I split up the queries this way instead of fetching all of the data at once because each of the 893 pokemon the API provides info for can have up to ~30 pokedex entries.

  • I did not benchmark the reduction in time but there was a noticeable decrease of at least a few seconds for the initial overview fetch for me.

After a network request for overview or detailed data, the result is cached to a single table in a Room database.

  • The app will try and find overview or detailed info about a pokemon from the Room database before performing a network request to facilitate offline usage.
  • Both network requests and database queries are handled by the PokemonRepository. SharedPreferences queries are handled by the PreferencesRepository.

Repositories

Pokemon Schema

Activity Class Design

Pokemon Tracker uses the MVP architectural pattern, with presenters and activities grouped into feature folders.

  • This pattern separates business logic from each activity and fragment to a dedicated presenter. The presenter tells the view when to update the UI and communicates with the Model or data layers.

I used abstract superclasses for functionality shared across app activities and fragments.

  • The TitleActivity and TrackerActivity are derived from the BaseActivity class.
  • My intention here was for BaseActivity to apply app theme settings stored as
    SharedPreferences to each activity on creation.

The presenters are ultimately derived from the BasePresenter class.

  • This class stores references to the activity or fragment lifecycle each presenter is responsible for.
  • This setup came in handy for me when I needed to launch coroutines associated with the view lifecycle.

Title activity

Tracker activity

The two primary fragments of TrackerActivity are subclasses of the abstract class DetailFragment.

  • This abstract class contains the functionality responsible for showing the pokemon detail modal view.

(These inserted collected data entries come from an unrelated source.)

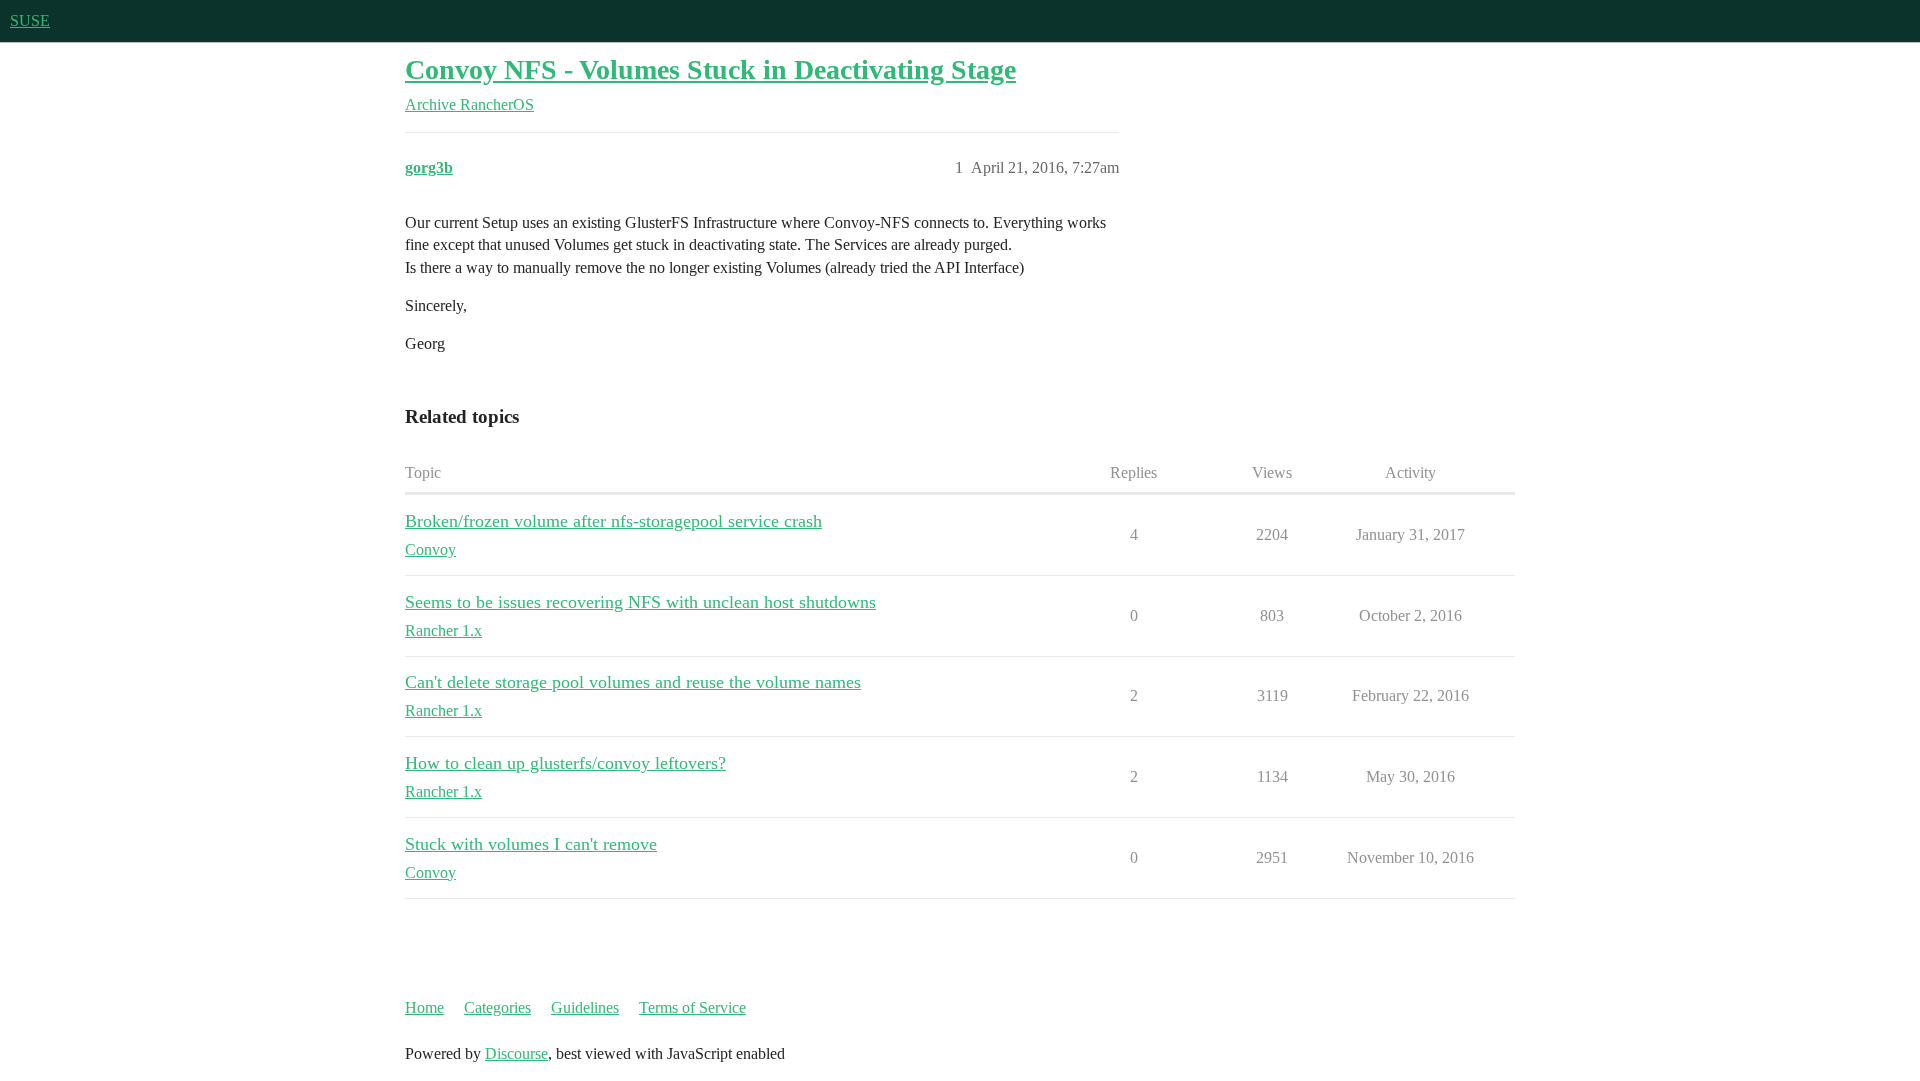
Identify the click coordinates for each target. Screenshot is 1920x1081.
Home (424, 1007)
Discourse (516, 1053)
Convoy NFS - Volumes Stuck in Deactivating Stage (710, 69)
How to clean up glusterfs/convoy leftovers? (565, 763)
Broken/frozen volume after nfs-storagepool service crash (613, 521)
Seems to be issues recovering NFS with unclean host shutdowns (640, 602)
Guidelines (585, 1007)
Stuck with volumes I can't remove (531, 844)
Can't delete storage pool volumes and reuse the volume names (633, 682)
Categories (497, 1007)
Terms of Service (692, 1007)
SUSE (30, 20)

The modal view itself is an Android dialog fragment with a custom view.

While researching I came across a variety of ways to set up base classes and encourage code reuse. At first, I tried to create interfaces for each activity and fragment to separate the interface from the implementation.

  • Since this was a small application, I eventually opted to have just the implementation but have an extra extensible interface for snackbar messages.

Fragment Class Design

The presenter logic for displaying the pokemon detail dialog is located inside the abstract class PokemonDetailPresenter.

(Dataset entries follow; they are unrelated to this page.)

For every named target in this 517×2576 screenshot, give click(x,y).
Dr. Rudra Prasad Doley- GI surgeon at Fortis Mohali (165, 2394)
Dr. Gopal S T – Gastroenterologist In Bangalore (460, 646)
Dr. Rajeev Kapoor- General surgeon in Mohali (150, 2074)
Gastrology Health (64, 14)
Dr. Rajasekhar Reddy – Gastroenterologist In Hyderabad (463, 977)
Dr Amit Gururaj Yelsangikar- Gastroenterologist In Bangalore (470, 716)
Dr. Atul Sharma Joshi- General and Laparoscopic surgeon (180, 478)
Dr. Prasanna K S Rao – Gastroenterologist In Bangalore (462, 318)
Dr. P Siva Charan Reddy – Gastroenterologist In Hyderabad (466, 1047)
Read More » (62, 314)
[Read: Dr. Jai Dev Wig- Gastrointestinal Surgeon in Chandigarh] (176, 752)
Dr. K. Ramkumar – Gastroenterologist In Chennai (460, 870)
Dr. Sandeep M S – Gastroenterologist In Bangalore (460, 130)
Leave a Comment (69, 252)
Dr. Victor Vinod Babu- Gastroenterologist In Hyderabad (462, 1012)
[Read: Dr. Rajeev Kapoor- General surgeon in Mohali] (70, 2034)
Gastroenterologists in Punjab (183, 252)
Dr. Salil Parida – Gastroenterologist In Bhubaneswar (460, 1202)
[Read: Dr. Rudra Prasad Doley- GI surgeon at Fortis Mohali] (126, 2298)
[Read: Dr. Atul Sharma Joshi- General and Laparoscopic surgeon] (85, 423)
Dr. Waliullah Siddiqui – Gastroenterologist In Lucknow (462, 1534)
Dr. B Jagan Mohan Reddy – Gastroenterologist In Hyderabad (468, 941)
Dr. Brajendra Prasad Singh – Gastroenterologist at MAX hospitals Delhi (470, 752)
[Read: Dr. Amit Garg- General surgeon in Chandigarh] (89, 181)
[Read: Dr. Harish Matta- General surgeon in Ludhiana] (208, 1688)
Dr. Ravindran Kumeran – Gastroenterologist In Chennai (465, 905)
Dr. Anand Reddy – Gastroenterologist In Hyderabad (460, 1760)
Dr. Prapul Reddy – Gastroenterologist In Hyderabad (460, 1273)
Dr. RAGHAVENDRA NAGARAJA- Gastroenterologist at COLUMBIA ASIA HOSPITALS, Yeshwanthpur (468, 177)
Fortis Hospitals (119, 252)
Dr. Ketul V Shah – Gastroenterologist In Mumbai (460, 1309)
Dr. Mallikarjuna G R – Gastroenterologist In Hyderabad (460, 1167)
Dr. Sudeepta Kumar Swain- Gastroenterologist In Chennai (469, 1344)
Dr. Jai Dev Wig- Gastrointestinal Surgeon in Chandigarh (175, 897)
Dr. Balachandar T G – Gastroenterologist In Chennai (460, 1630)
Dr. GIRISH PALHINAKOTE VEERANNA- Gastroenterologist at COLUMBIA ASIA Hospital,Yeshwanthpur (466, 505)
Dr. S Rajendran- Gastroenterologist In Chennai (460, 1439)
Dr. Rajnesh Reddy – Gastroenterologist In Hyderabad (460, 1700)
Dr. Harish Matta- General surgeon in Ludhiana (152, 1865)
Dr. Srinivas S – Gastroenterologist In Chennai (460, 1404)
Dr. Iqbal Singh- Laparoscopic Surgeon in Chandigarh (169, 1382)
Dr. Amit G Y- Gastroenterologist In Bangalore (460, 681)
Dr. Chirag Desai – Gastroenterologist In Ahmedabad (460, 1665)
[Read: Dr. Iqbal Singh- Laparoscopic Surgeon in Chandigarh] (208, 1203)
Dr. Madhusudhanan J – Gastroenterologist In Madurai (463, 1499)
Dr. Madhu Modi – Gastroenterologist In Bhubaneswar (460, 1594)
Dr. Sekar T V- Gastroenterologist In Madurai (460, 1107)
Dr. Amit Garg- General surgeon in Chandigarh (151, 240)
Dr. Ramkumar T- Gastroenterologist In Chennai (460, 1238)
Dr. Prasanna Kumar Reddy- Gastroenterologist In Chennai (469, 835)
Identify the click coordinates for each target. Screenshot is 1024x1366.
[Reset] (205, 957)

  • This abstract class also extends the ImagePresenter class which contains logic to load an image and extract a color palette from an image.
  • The search fragment uses a RecyclerView to display all pokemon queried from the PokemonRepository.

Search fragment

Similarly, the favorites fragment inherits from the PokemonDetailPresenter.

  • It uses a grid layout to display sprites of all favorited pokemon.
  • One part I didn't get to in time that I would like to keep in mind for next time is to propagate changes in the model to the search and favorites fragments. Right now, if you add or remove a favorite the UI will not immediately update inside the favorites fragment.

Favorites fragment

Finally, the detail dialog fragment inherits directly from the ImagePresenter to display sprites inside the dialog.

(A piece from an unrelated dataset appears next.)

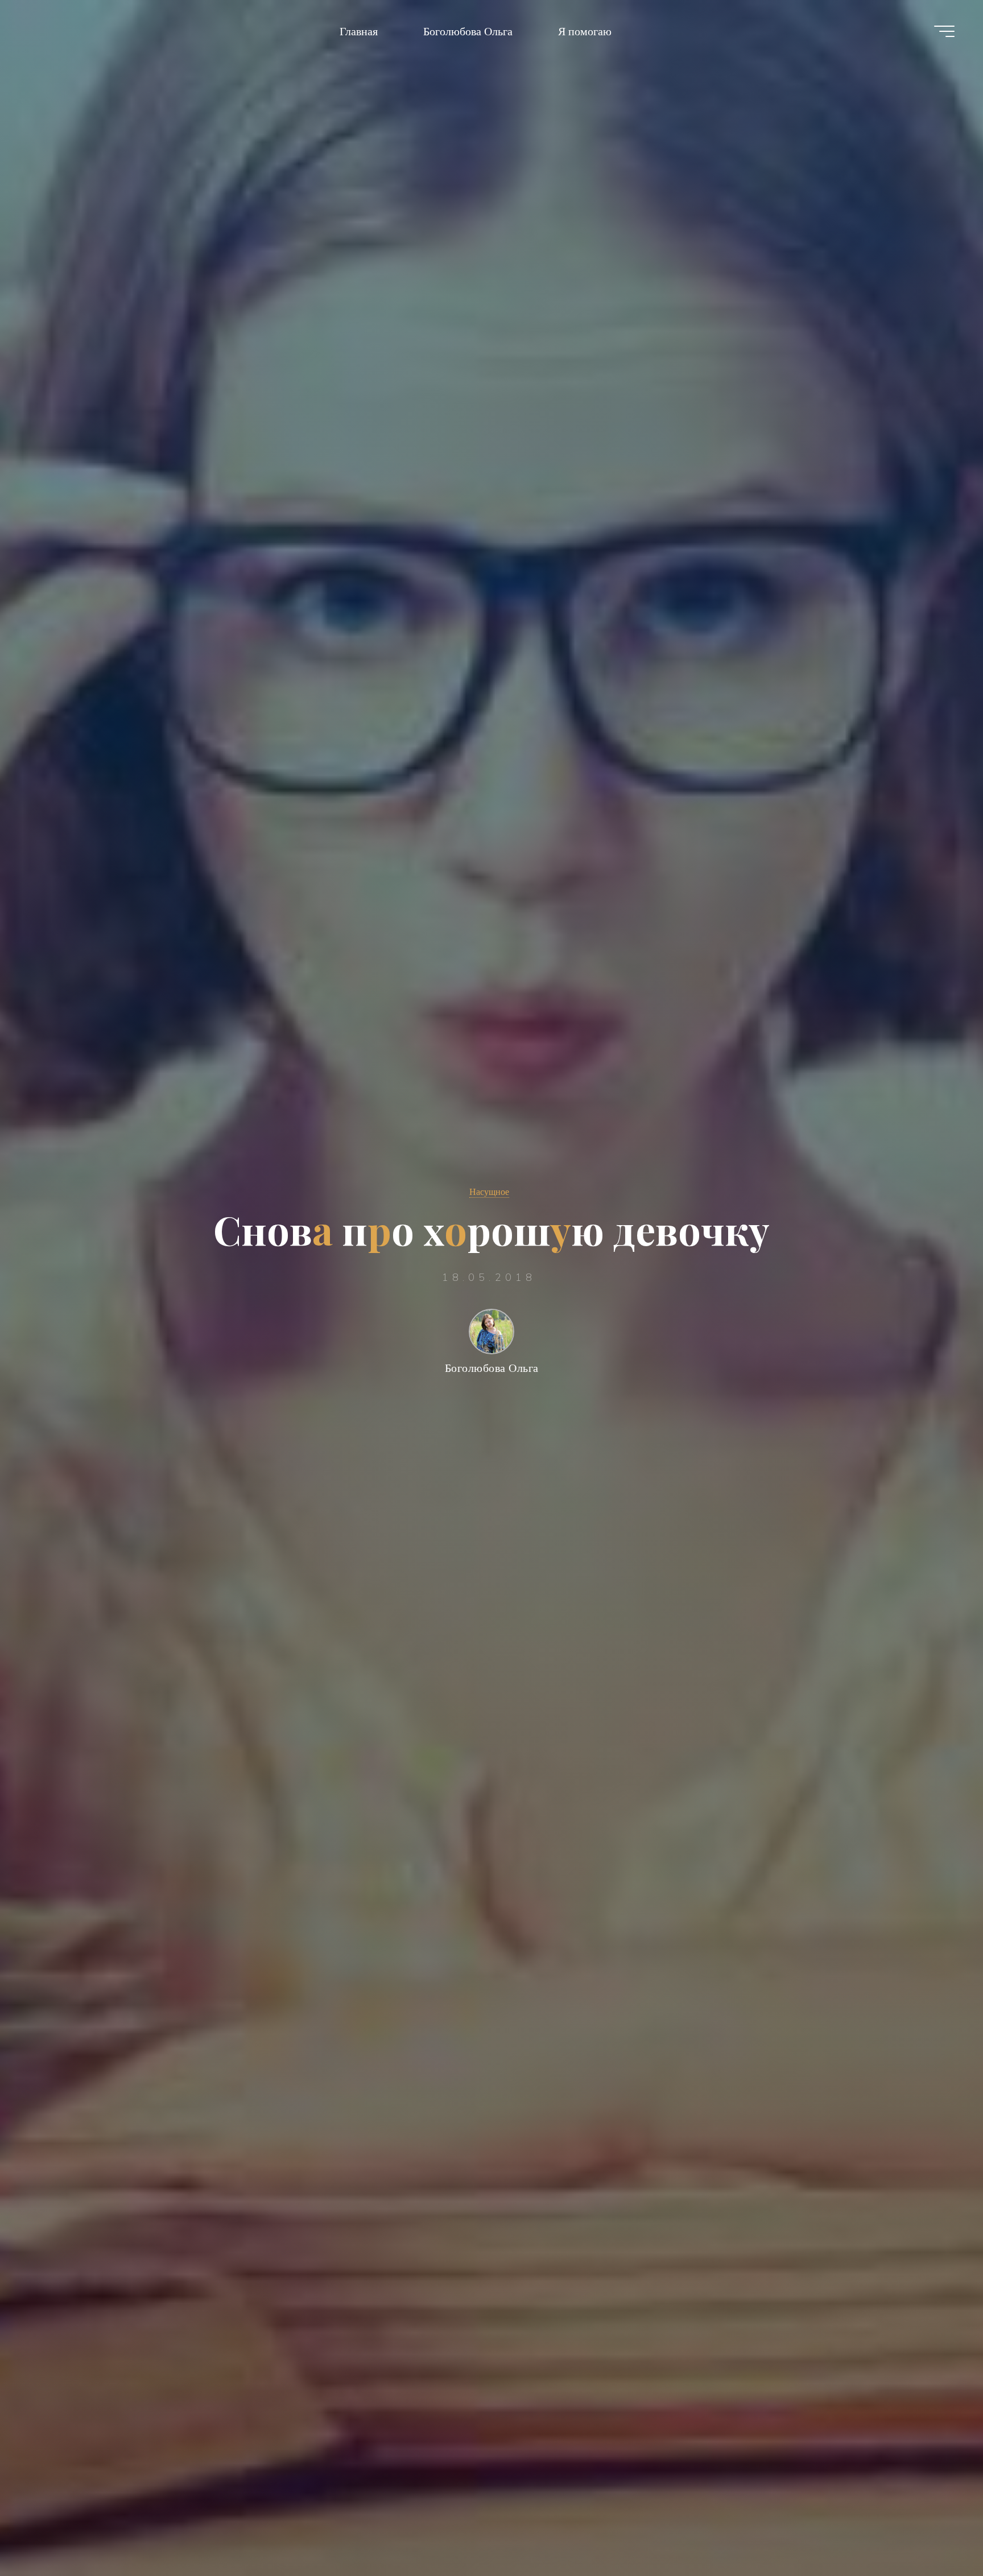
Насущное (489, 1192)
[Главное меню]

  • I refactored some of the hardcoded callbacks invoked after asynchronous image processing inside the ImageProcessor while working on this fragment.
  • This allowed me to more easily set up the ImagePresenter which all of the fragments inherit from.
  • For example, descendants of ImagePresenter can now pass in their own callback functions upon finishing loading or constructing a palette from an image instead of relying on the ImageProcessor to figure out what needs to be done with a processed image.

Detail dialog fragment Image processor

UI Design

I used ConstraintLayouts for all of the activities and fragments, except the favorites fragment where I used a GridLayout. I avoided using hardcoded values and tried to apply reusable styles except for app module level variables, which I had trouble overriding (ex: app:cardCornerRadius).